There’s a trick though: Look for fatty livers. I am not talking about foie gras, to be sure. Just a liver that is a lovely shade of tan, not burgundy red. And while this is a duck liver recipe, know that this method works with any small liver. I’ve made this recipe with livers from chickens, turkeys, rabbits, pheasants and one morbidly obese squirrel.
See these livers?
These are livers from pintail ducks. See how light in color they are? That’s what you want. Pretty much every farmyard poultry will be at least this fatty, but it will be more rare in wild animals. I’ve written about wild foie gras before, and give this article a read if you want to learn more.
So how do you properly cook a duck liver? Sear it hard with a high smoke-point oil, such as grapeseed, canola, rice bran, refined safflower oil, and, weirdly, avocado oil. Pro tip: Clarified butter works great, too, and tastes better. Don’t use regular butter though.

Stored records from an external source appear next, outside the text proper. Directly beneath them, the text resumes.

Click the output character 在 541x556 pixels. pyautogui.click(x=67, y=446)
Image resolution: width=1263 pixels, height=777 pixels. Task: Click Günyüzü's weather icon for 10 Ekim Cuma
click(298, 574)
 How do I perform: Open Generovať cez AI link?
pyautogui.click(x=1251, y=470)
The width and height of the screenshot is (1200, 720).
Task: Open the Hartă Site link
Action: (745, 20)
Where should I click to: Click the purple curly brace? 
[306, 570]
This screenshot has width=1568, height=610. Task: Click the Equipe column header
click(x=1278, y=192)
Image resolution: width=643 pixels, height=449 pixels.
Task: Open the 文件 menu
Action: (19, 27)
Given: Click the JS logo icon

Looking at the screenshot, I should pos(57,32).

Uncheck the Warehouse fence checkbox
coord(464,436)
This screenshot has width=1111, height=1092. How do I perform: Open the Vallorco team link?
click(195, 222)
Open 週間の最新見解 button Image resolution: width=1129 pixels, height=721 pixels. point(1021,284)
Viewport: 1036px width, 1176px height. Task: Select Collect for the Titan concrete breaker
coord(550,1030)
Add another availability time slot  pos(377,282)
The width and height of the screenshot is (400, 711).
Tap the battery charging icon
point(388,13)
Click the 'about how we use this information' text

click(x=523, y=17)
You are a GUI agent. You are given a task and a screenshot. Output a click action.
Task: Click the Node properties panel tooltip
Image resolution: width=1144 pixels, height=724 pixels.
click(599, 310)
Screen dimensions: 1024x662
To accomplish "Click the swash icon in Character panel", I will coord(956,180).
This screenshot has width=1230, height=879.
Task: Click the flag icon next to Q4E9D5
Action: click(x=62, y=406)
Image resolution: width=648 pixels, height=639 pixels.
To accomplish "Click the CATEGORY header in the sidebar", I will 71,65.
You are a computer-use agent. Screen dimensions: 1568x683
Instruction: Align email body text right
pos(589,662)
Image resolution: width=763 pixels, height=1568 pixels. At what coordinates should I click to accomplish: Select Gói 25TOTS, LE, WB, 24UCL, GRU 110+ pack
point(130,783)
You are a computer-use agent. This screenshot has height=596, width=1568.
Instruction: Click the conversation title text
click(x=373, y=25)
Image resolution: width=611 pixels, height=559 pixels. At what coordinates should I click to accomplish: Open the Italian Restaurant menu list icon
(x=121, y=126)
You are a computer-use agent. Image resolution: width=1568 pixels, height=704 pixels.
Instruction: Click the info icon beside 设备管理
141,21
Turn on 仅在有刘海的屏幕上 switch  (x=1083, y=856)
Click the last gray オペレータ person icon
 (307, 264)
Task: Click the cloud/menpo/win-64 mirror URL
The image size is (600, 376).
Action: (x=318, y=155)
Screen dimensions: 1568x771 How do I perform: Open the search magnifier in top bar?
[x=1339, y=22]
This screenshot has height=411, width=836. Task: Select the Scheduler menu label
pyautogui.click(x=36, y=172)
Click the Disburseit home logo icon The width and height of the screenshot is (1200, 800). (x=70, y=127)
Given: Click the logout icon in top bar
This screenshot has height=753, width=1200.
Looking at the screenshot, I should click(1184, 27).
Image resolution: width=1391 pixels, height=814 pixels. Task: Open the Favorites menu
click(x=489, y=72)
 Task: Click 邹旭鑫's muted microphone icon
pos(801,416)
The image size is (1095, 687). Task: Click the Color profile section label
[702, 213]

And, only sear it on one side. Baste the other side with the hot oil to just barely cook it. Result? A crispy crunchy edge, but still pink in the center. This gives the livers a silkier texture inside. If you overcook them, the livers will get chalky.
How to serve your duck livers? I like them studding a simple green salad. Whisk together the hot oil in the pan with some good vinegar, maybe a small spoonful of mustard, a pinch of salt, and you’re good to go.
- 1 tablespoon grapeseed or other high smoke-point oil
- 2 duck or goose livers (or more)
- Fine sea salt
- High-quality balsamic vinegar (the good stuff)
- Get a small frying pan screaming hot. Add about a tablespoon of grapeseed, safflower or rice bran oil (or other high smoke point oil). Heat this until it smokes, then take the pan off the heat and gently lay down the livers. As soon as they hit the hot oil, shake the pan a little so the livers do not stick. Set the pan back on the heat and sear the livers for 90 seconds. Turn the livers one at a time, and shake the pan as you do so they don’t stick. Cook for only 30 seconds and remove from the heat.
- To serve, sprinkle some fine salt on the liver; fleur de sel is a good choice. Drizzle a little high-quality balsamic vinegar over it and serve immediately. If you can’t get the good balsamic, boil some cheaper stuff down by half so it’s syrupy.
Remember this works with any fatty liver: chicken, goose, turkey, pheasant. You want them tan, not dark red.